Invito ai sindaci di tutta la provincia a vietare l’accensione di giochi pirotecnici nelle feste per evitare il rischio di incendi

PESCARA. Stop ai fuochi d’artificio e ai giochi pirotecnici, soprattutto nella giornata di Ferragosto. È il monito partito ieri dalla prefettura e indirizzato ai sindaci di tutti i Comuni della provincia. L’obiettivo è quello di prevenire eventuali pericoli di incendi, soprattutto in questi giorni di grande caldo.
La raccomandazione è arrivata con una lettera firmata per conto del prefetto Giancarlo Di Vincenzo.
«Com’è noto», si legge in una nota, «le recenti direttive del dipartimento della Protezione civile hanno rimarcato la particolare caratterizzazione della campagna estiva antincendio boschivo 2021, contrassegnata da un alto numero di focolai incendiari su numerose regioni del territorio nazionale e le condizioni meteoclimatiche con temperature elevate che continueranno a mantenersi ben oltre le medie del periodo, determinando quindi condizioni favorevoli di innesco e propagazione di incendi boschivi».
«La prefettura di Pescara», prosegue la nota, «ha fatto un sintetico punto della situazione sulle diverse problematiche che caratterizzano l’intera Provincia, non solo in tutto questo periodo estivo, ma principalmente nella giornata di Ferragosto».
Da qui le raccomandazioni ai sindaci. «Alla luce di quanto sopra», è scritto ancora, «si è richiamata l’attenzione dei sindaci sulla necessità di una intensificazione della vigilanza nei territori di rispettiva competenza, affinché nei prossimi giorni e, in particolare, nella festività di Ferragosto, caratterizzati come noto da gite fuori porta, picnic, passeggiate nei parchi e nei boschi, vengano adottate tutte le misure per prevenire il rischio di inneschi di incendi tenuto conto delle condizioni e previsioni meteo, dello stato fisico e della vegetazione, del suolo, della morfologia del territorio, nonché dei recenti incendi che hanno interessato la provincia di Pescara».

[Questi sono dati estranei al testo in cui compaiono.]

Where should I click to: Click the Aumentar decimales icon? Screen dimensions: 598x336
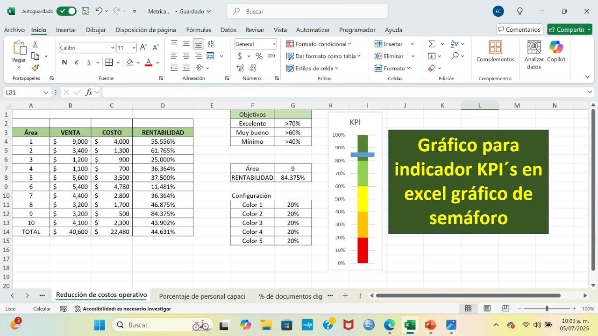point(239,68)
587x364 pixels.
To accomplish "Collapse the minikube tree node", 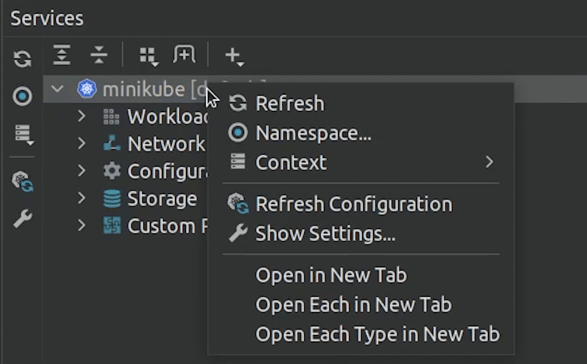I will tap(57, 89).
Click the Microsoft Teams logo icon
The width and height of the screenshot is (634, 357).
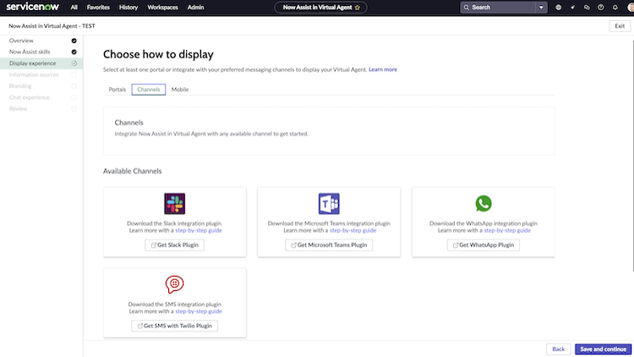pos(329,204)
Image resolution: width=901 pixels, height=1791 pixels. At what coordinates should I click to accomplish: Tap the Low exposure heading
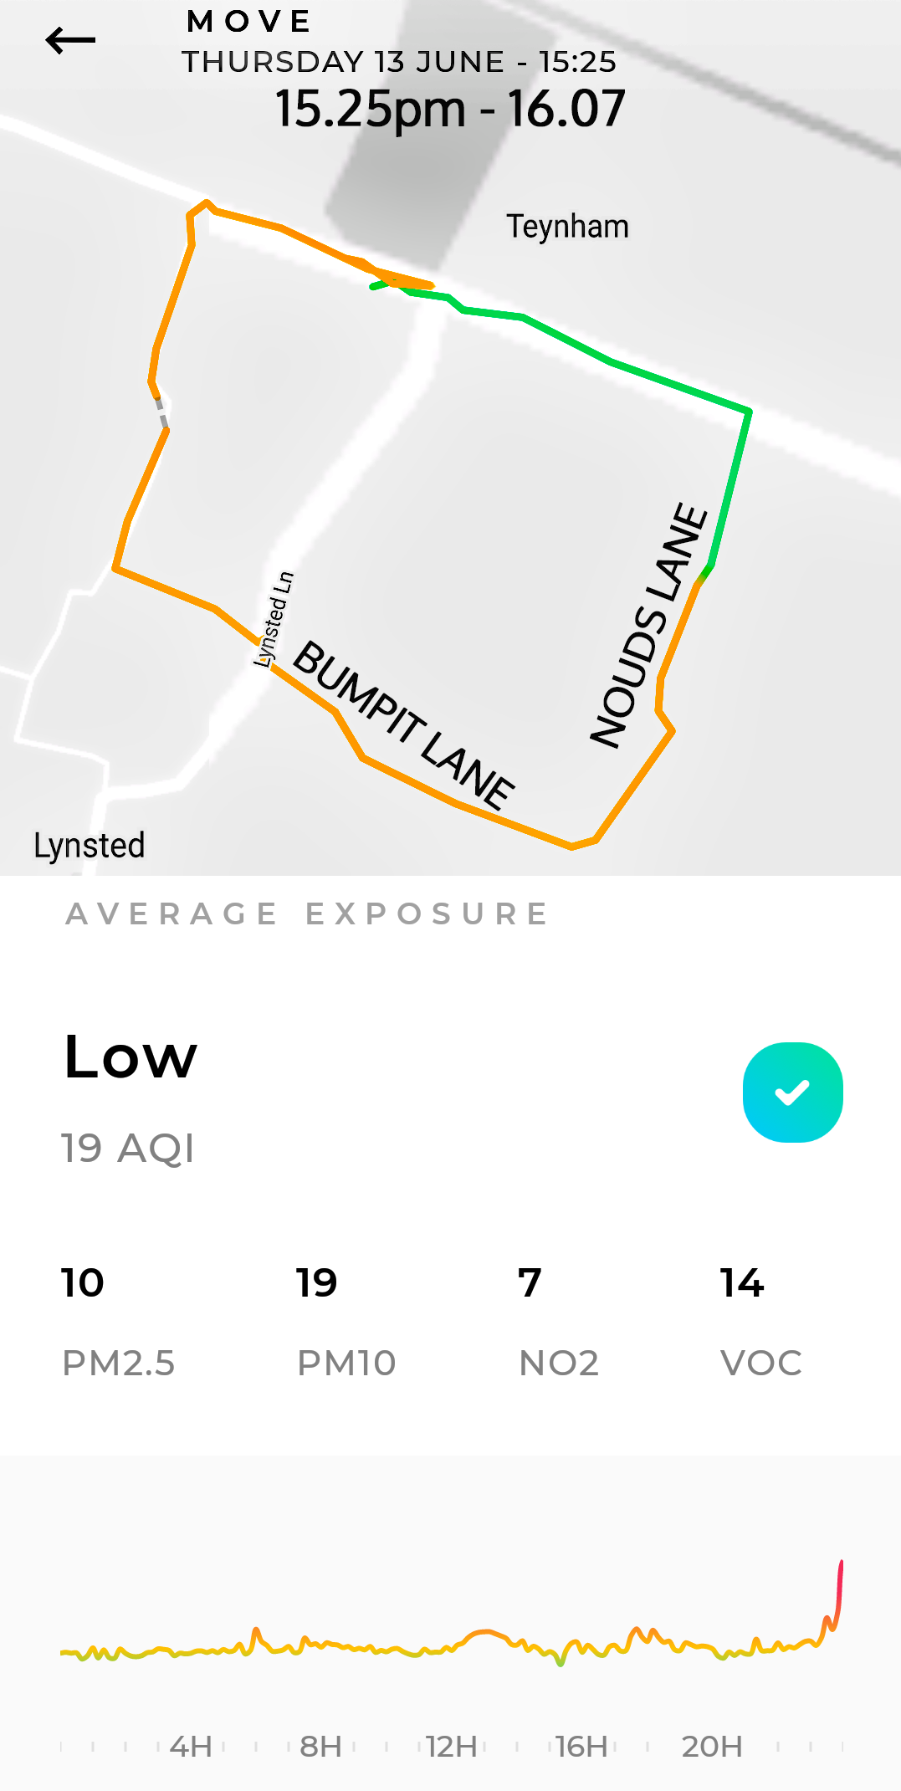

La nota della prefettura conclude così. «Inoltre», è la raccomandazione, «dopo aver svolto un’attività di sensibilizzazione per le vie brevi, è stata richiamata l’attenzione degli stessi primi cittadini anche sull’esigenza di adottare le più opportune iniziative per non consentire l’accensione di fuochi d’artificio o pirotecnici di qualsiasi tipo nell’ambito dei rispettivi territorio comunali».